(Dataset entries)
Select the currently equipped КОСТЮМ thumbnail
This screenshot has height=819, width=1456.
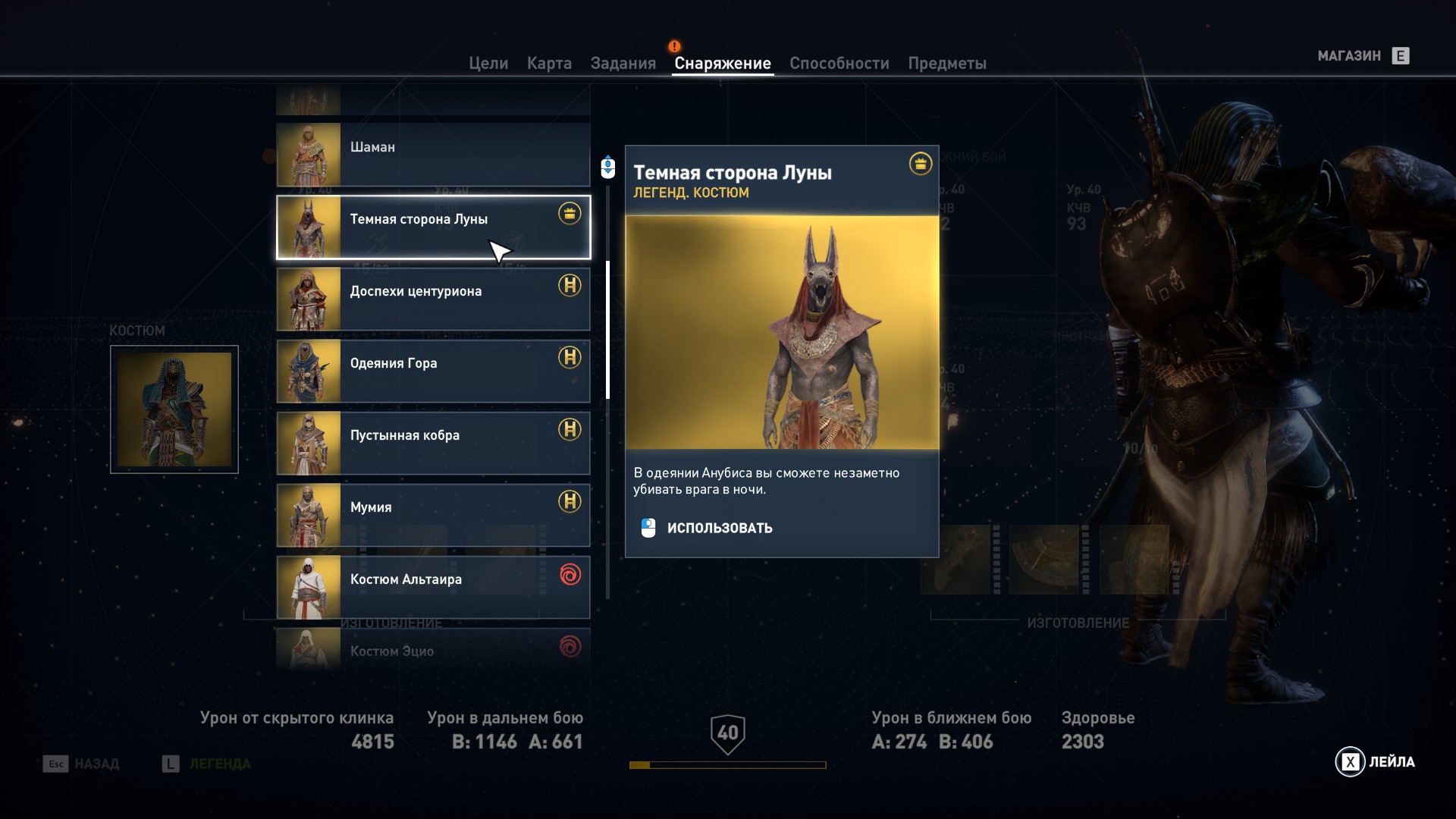[174, 410]

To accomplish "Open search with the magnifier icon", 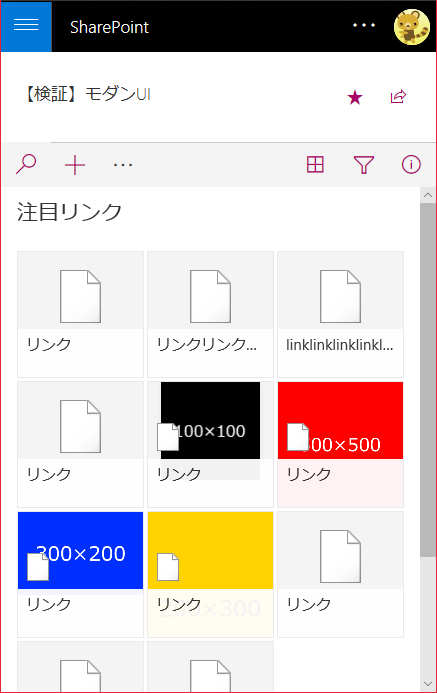I will (x=26, y=164).
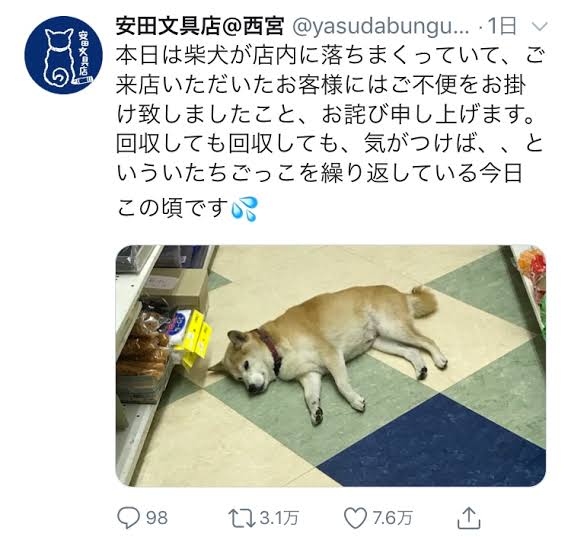571x537 pixels.
Task: Tap the retweet arrows icon
Action: [242, 518]
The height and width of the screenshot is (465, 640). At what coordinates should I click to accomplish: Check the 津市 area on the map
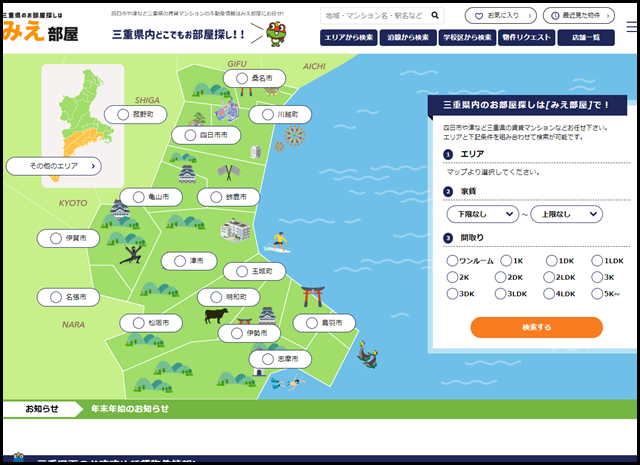[x=181, y=260]
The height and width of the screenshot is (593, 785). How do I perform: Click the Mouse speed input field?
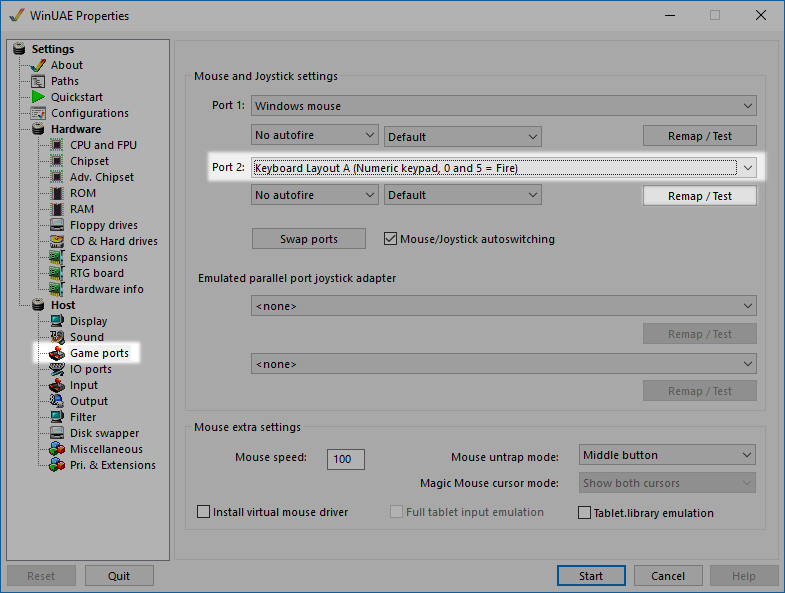pyautogui.click(x=345, y=459)
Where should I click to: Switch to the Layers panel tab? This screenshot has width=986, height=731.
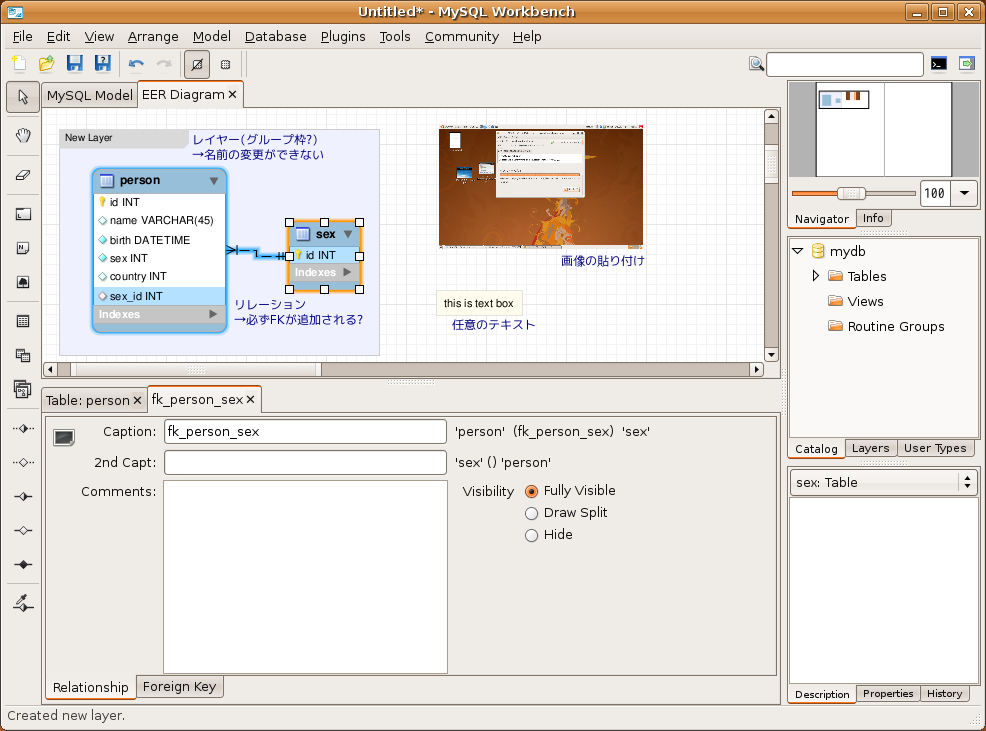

*To do*
All that belongs in the answer is the lines from the line with "The height and width of the screenshot is (465, 640)." through the closing line of the entries, inclusive, transcribed exactly and free of pictures.

*Response area*
The height and width of the screenshot is (465, 640). At what coordinates should I click to accomplish: Check the 津市 area on the map
[x=181, y=260]
The height and width of the screenshot is (593, 785). How do I perform: Click the Mouse speed input field?
pyautogui.click(x=345, y=459)
Where should I click to: Switch to the Layers panel tab? This screenshot has width=986, height=731.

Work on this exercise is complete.